Effective food safety systems are key not only to safeguarding the health and well-being of people, but also to fostering economic development and improving livelihoods by promoting access to markets.
Through a long-standing partnership, the Food and Agriculture Organization of the United Nations (FAO) and the World Health Organization (WHO) support global food safety along the food supply chain and protect consumers’ health. The Codex Alimentarius Commission, managed by FAO and WHO, establishes science-based food standards, guidelines and codes of practice that improve food safety and quality by establishing limits for contaminants in food, guidelines for good hygienic practices, labeling, food additives, inspection and certification, and nutrition.
When governments adopt international standards, farmers and producers are able to meet consumer demands for safe food, while at the same time gaining access to the global food market.
The Philippines has a good policy foundation on food safety with the Food Safety Act of 2013 and the Code on Sanitation of the Philippines (Chapter 3). The country also has the National Codex Technical Committee to develop, adopt or localize food safety standards in the country.
FAO has been working with the Philippine government, particularly the Department of Agriculture, to improve the policy environment for food and nutrition security through enforcement of rational food policies, including for food safety and early detection of threats to food and agriculture. FAO is helping strengthen the Philippines’ risk-based imported food control system and develop its national food safety indicators with reference to the Codex.

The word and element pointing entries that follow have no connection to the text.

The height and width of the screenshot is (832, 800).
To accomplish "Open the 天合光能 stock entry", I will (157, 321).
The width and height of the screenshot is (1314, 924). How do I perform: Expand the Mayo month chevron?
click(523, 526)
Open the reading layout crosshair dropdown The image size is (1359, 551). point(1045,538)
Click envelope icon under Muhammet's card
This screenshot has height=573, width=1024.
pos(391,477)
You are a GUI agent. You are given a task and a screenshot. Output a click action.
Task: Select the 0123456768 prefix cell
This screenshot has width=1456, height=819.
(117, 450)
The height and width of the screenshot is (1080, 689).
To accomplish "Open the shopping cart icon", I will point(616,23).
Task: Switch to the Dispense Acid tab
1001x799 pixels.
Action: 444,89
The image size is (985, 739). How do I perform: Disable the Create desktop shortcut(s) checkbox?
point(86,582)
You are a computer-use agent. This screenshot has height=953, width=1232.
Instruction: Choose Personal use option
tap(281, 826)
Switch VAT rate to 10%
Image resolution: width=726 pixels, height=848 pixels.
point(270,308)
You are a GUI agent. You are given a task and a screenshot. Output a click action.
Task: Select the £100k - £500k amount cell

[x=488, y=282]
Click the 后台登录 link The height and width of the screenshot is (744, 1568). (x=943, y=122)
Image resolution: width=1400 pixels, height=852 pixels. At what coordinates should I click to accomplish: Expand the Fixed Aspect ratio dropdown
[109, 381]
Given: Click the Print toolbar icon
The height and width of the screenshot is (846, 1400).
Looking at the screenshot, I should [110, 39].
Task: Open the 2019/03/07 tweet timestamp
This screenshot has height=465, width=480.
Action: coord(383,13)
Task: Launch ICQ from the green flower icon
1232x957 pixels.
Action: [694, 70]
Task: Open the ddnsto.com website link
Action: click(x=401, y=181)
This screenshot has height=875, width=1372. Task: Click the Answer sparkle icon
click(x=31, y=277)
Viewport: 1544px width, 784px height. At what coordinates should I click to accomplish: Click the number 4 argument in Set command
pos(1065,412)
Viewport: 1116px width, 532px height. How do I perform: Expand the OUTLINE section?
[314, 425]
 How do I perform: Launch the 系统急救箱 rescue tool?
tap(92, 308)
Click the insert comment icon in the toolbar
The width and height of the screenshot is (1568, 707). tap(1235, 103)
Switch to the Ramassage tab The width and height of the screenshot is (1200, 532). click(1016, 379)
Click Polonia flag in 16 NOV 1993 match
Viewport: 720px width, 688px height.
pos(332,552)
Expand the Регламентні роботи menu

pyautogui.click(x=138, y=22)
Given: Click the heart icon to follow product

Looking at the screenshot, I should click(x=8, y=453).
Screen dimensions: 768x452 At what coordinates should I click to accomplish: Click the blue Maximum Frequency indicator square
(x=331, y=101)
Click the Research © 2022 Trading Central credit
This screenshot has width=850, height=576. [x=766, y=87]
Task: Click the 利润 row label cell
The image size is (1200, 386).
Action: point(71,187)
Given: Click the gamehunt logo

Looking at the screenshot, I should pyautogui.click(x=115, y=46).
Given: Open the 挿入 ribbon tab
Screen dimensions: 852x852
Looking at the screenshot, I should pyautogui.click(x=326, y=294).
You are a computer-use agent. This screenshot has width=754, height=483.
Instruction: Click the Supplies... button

WHO has also been working with the Department of Health on developing a food safety action plan, strengthening risk-based inspection of food establishments, updating the implementing rules and regulations of the Food Safety Act and Chapter 3–Food Establishments of the Code on Sanitation, and promoting the use of five keys to safer food messages for keeping food safe at the household level.
However, more work needs to be done for food safety, including on enforcement and implementation of food safety regulations, capacity-building of food safety inspectors, provision of adequate funding and human resources and improved communication. Leaders and policymakers at the national and local level must have stronger political will to prioritize food safety and go beyond the “business as usual” and “traditional” approaches.
Currently, there remain overlaps and gaps on food safety regulations and practices of different government agencies that have food safety mandates. The adoption of a risk-based approach, as mandated by the Food Safety Act of 2013, can be further strengthened and standardized as part of the regulatory system and food industry practice to make a difference. This approach involves analyzing the probability and severity of negative impacts to health of different hazards that can render food unsafe.
Moreover, the Philippines can further enhance multisectoral collaboration among public health, animal health, agriculture and other sectors for better communication and joint action. At the household level, risk communications and advocacy should be strengthened for consumers to be critical and adopt good hygiene practices to reduce food safety risks.
Food safety is everyone’s business and responsibility. Food safety is not just up to the government or food producers. Let us all work together to make sure that our food is, and remains, safe.
José Luis Fernandez is the Food and Agriculture Organization of the United Nations representative to the Philippines. Dr. Gundo Weiler is the World Health Organization representative to the Philippines.